begin PASSAGE TO READ

Jan 2023 - Present  

Regimes of Closure & Mobility Aspirations: Global North Visa Policies & Intercontinental Mixed Migration to Latin America 

This project was recently funded by a SSHRC Insight Development Grant, and is administered by the Centre for Refugee Studies at York University. 


Along with Co-Investigators Olga Odgers-Ortiz and Olga Olivas-Hernández of El Colegio de la Frontera Norte in Tijuana, Mexico, we will undertake a mixed methods project to explore relationships between global north visa and asylum policies, and the significant expansion of extracontinental mixed migration through Latin America. Data will comprise quantitative research on relationships between visa, asylum, and border polices and changes in global irregular migration routes, and field research to understand the motivations and decision-making among extracontinental migrants trapped on the U.S. / Mexico border. 

You can read about our scoping trip here, undertaken with the support of the CERC in Migration & Integration and a fellowship with the Centre for Comparative Immigration Studies at UC San Diego.

end PASSAGE TO READ

## EXERCISE DIRECTIONS
From the project description, list every organization that funded, administered, or supported either the project or its scoping trip. The data that follows comes from a separate source and has no connection to the project description.

begin MATERIAL

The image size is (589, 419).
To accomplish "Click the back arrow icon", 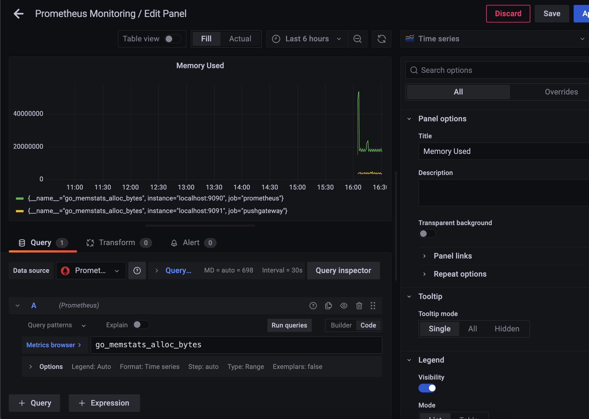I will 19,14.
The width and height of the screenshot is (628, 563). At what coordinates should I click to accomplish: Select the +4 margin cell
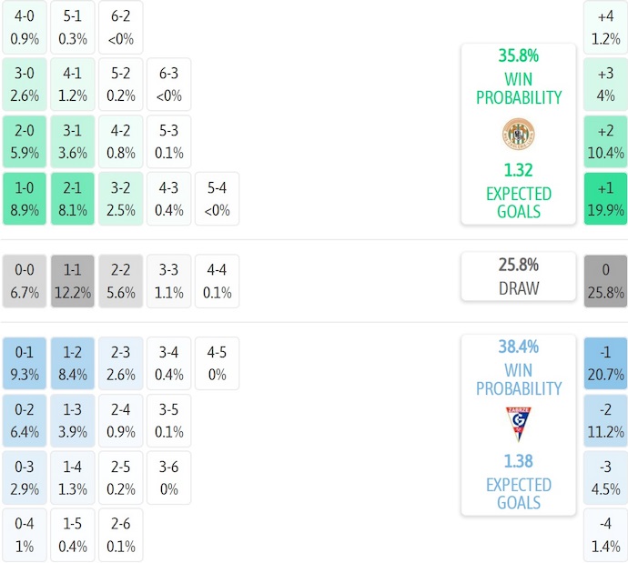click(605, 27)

end MATERIAL
begin MATERIAL

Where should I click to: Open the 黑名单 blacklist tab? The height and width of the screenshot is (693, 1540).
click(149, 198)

end MATERIAL
begin MATERIAL

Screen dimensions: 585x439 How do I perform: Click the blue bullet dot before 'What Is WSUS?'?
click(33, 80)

end MATERIAL

## FULL RESPONSE
- SSHRC (through an Insight Development Grant)
- Centre for Refugee Studies at York University
- CERC in Migration & Integration
- Centre for Comparative Immigration Studies at UC San Diego